Not him. His thought process is mostly visual images, but if translated into words it would go something like this:

"Watermelon in creek. Watermelon does not belong in creek. Watermelon belongs in store, in fridge, on counter, on table, in bowl - places I have seen watermelons before. This is clearly an unattended watermelon - if it had a caretaker it would be in a logical place for watermelons to be. I've often dreamed of smashing a watermelon just to see what would happen, but every watermelon I've previously encountered has been overseen by someone who had other plans for it, and thus, smashing would result in a negative experience for me. This watermelon is obviously not being overseen, otherwise it would be in a logical place. Not lying in the creek. I shall smash it."
Now, I came upon the scene later - when my son had moved on. An elderly man approached me, quite angry. He was missing some teeth and seemed to be, as my mother likes to say, "two sheets to the wind". Still, neither of these issues made him any harder to understand.

"You better do somefin bout dat boy a yers, he dun smashed dis here watermelon we was fixn to eat, and I'm *$^&* mad about it too! Mad, I say! You better do somefin bout him! You better do somefin, I say!"

I wish I could say this was a new and unusual experience for me, but it wasn't. My son is almost thirteen, so for at least twelve years now I've run interference between him and the non-autism-world. I'm developed a certain... unflappable-ness, shall we call it? Even this guy couldn't rattle me.

"I'm truly sorry. I'll ascertain what happened and get back to you."

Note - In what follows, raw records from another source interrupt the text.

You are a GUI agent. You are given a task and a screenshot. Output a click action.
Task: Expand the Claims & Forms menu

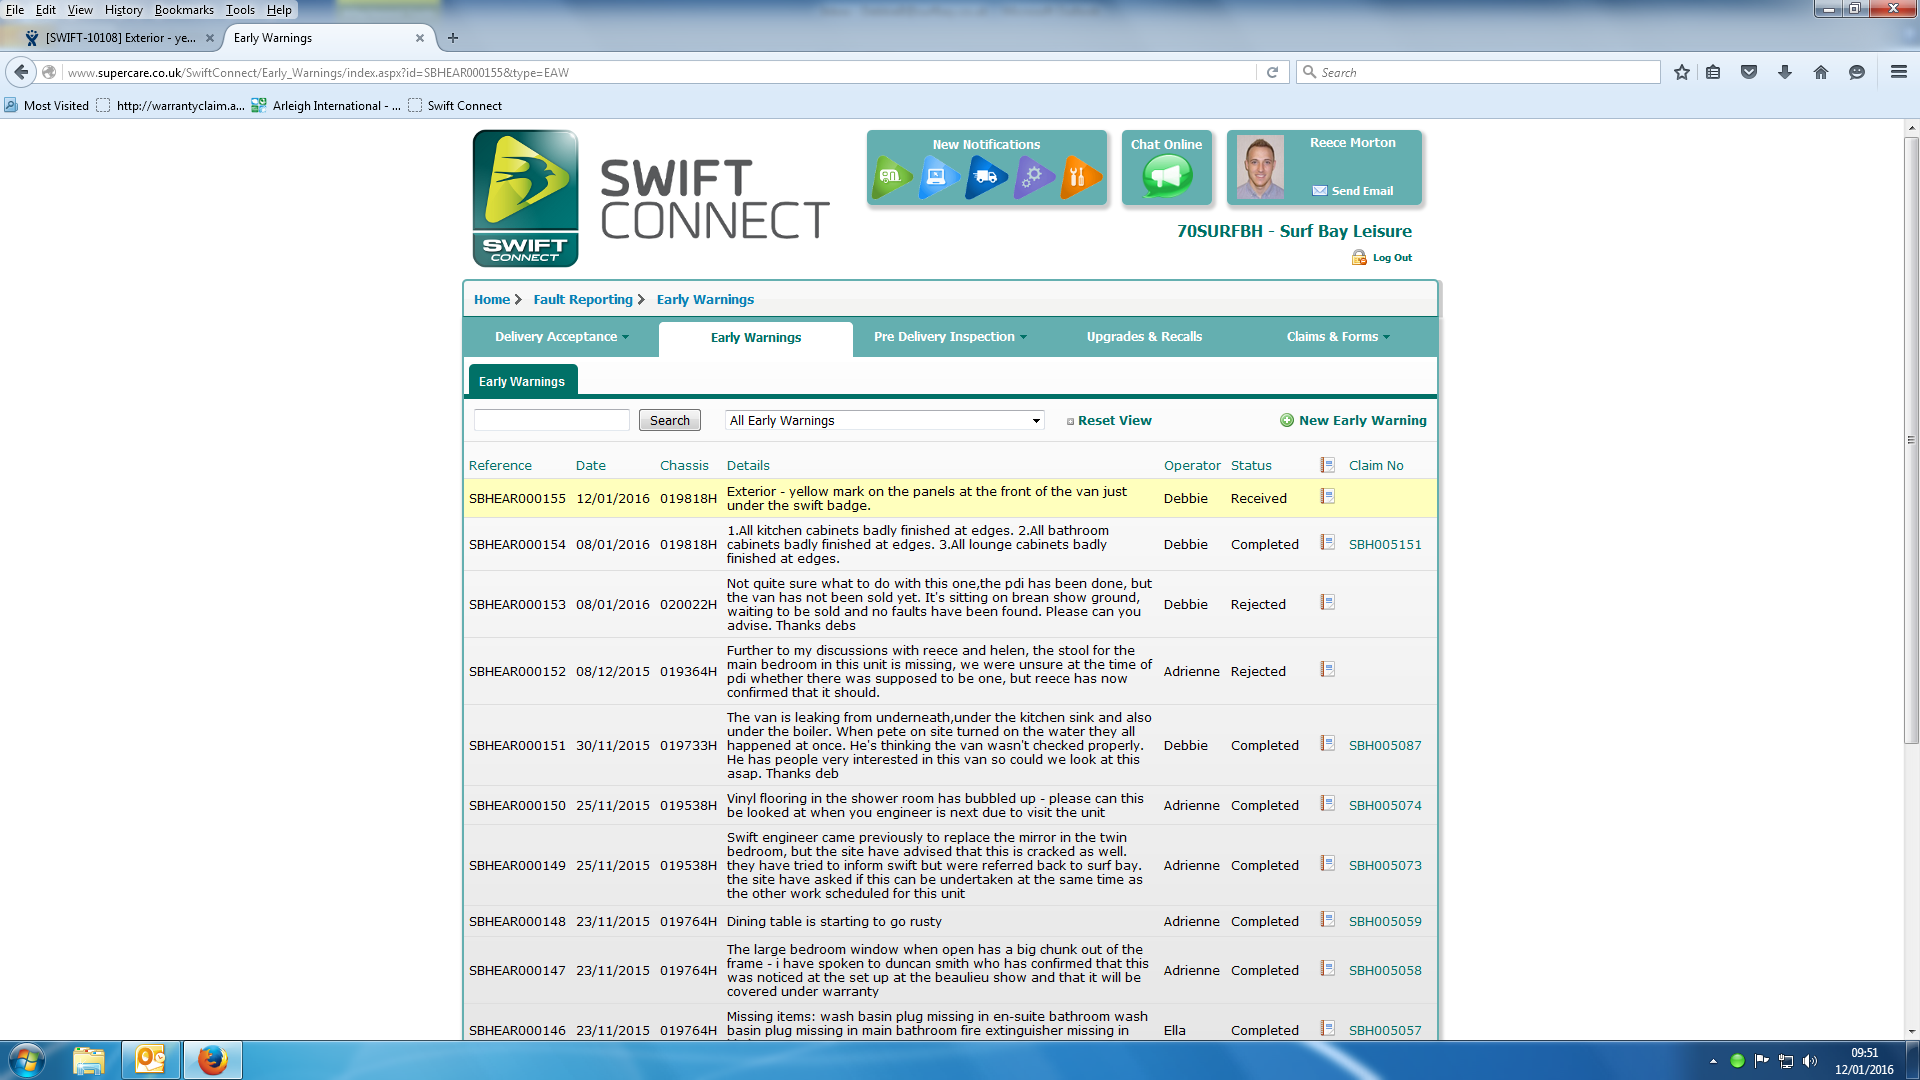(x=1337, y=337)
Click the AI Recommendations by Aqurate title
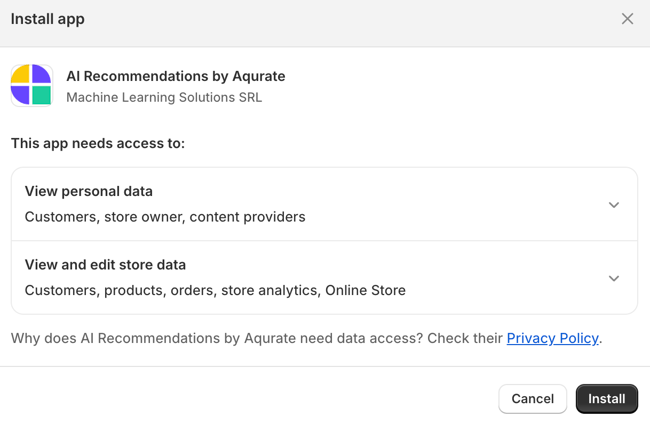The height and width of the screenshot is (425, 650). (x=176, y=76)
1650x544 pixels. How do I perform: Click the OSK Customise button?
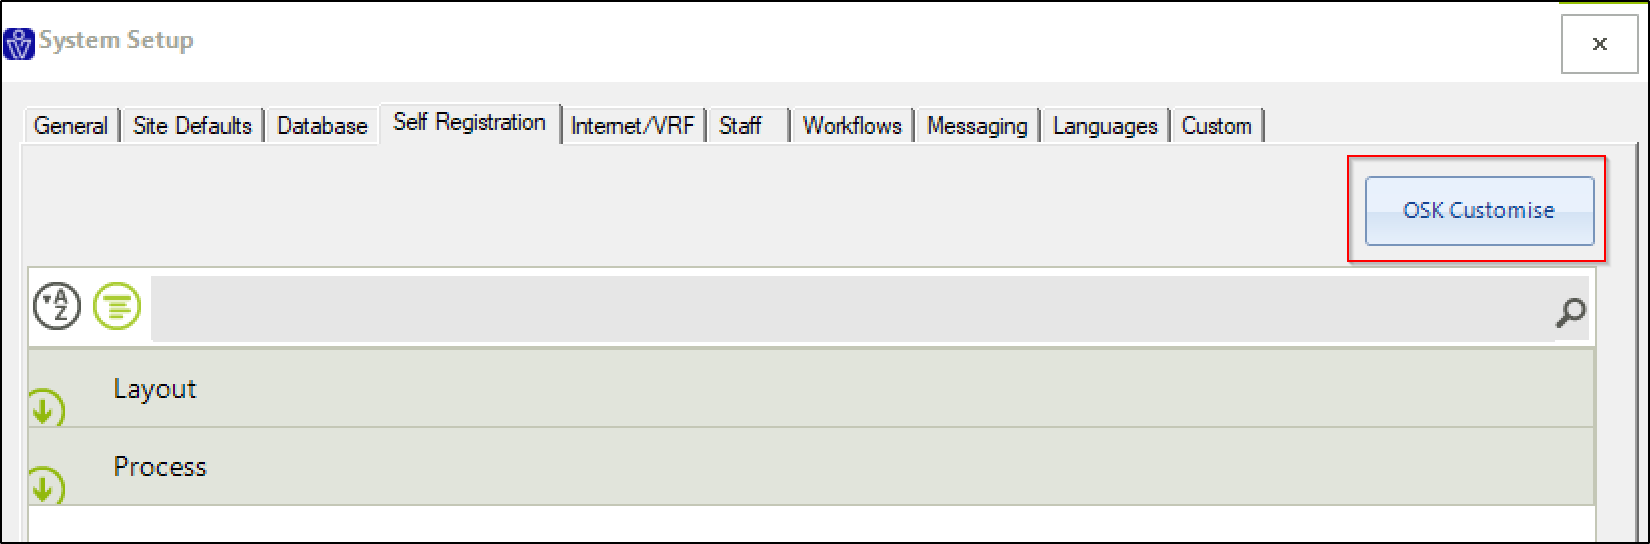[1479, 211]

More yelling, swearing, and chest thumping from tipsy toothless man as I calmly walked on, wondering whether he had the slightest idea what ascertain meant.

Thankfully, a woman who appeared to be his adult daughter intervened. I looked back and told her that I'd be sure to take care of the situation. She smiled a patient smile; in a way this made us kindred spirits.

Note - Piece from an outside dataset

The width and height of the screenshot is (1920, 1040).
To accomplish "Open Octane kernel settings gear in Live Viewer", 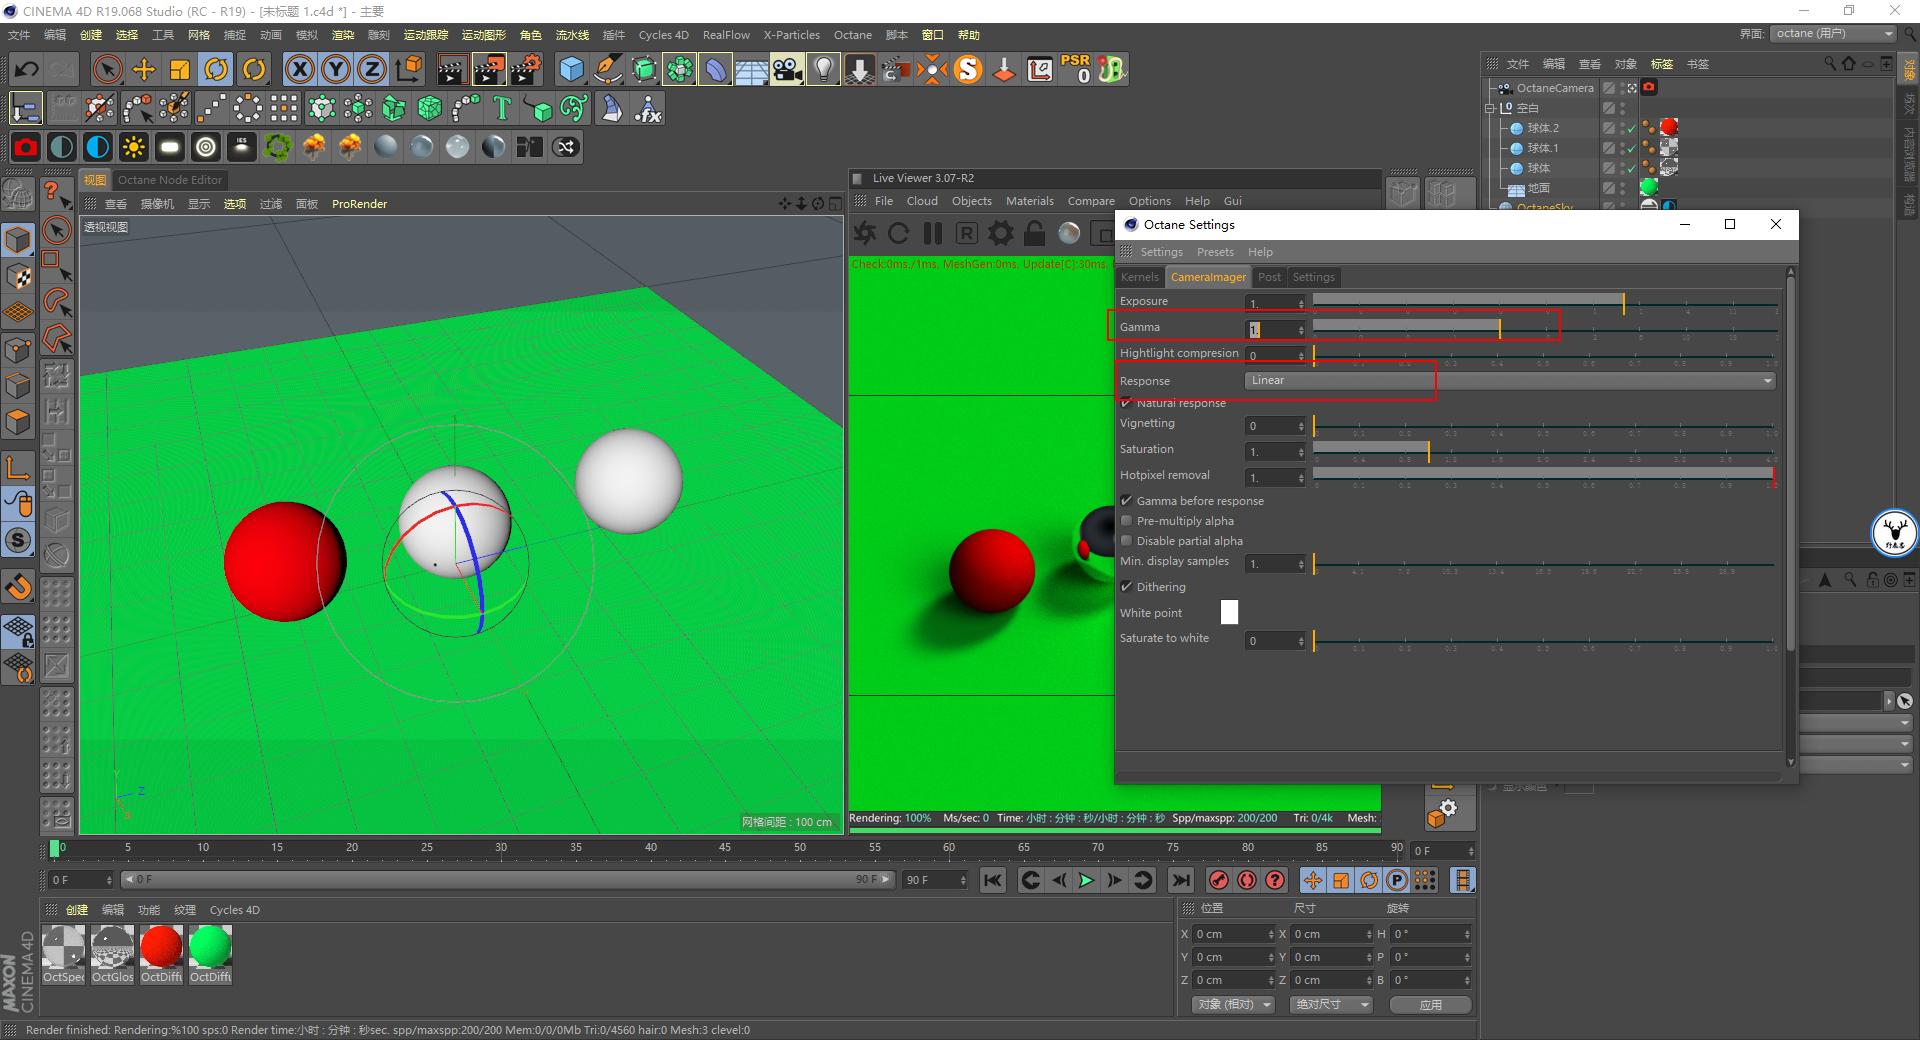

I walked on and found my son jumping into a swimming hole. I pulled him over and asked what had happened with the watermelon. He related to me nearly word for word what I've already shared above (honesty is his strong suit). When I explained that a family had put the watermelon in the creek in order to keep it cool, he was mortified. He'd had no idea it belonged to anyone. He wanted to apologize.

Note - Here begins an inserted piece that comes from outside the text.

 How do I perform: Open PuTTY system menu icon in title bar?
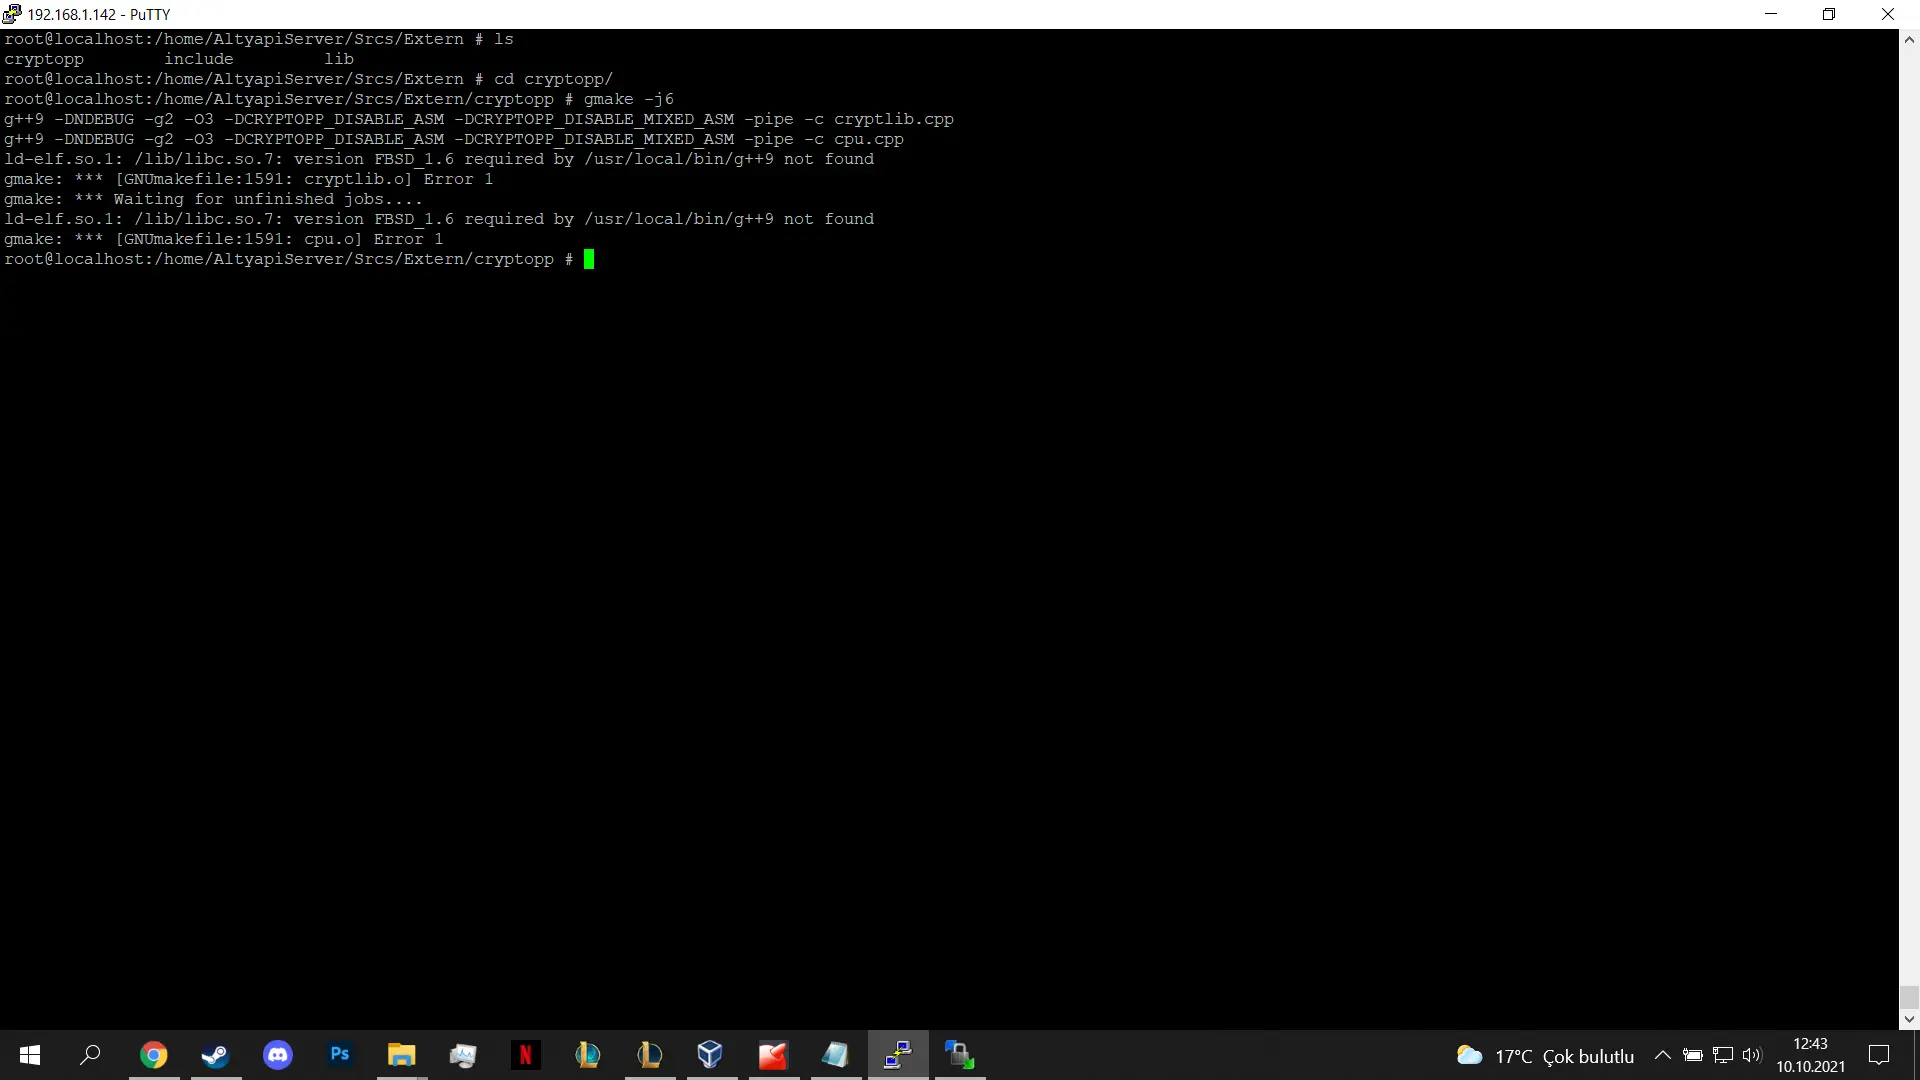point(12,14)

I imagined him trying to apologize to drunken denture-needing man, and decided against it.

I returned to the scene of the crime and addressed my explanation to his adult daughter. She smiled and said it was no big deal. What neither of us said, but what passed between us all the same, was gratitude. I was grateful she'd been patient with my son. She was grateful I'd been patient with her father.

That's when it sort of struck me... this man had misjudged my son's motive, but who was I to judge his motive? Maybe watermelon was a luxury for him. Maybe he's been mistreated by spoiled boys who have nothing better to do than pick on old men. Maybe he's sick or mentally ill. Maybe he has a neurological difference that was never treated when he was young: Asperger's like my oldest son or agenesis of the corpus callosum like my youngest daughter. Who could know? Such things are invisible. I can't see his motive.

Turns out the only motive I can even begin to see is my own.. and often, that's iffy.

I'm guessing this is why Paul directs us to believe the best about people. And why Jesus reminds us to treat others the way we want others to treat us ... or our sons ... or our elderly fathers.

A final thought here ... while it isn't possible to see a motive, motives are knowable. But not with blind eyes. Only with open ears and open hearts. "He who has ears to hear, let him hear", Jesus said (a few times, as I recall). His brother James wrote, "Be slow to become angry but quick to listen." A good listener gets to hear the stories behind the motives.
A good listener gets to know. That inspires me.


christina britt lewis said...

i feel a book coming. a book that will reach not just a handful, but a worldful.

Kristi said...

Love this, Michelle. Beginnning to experiance some of this with one of my boys. What a treasure of a mother you are!!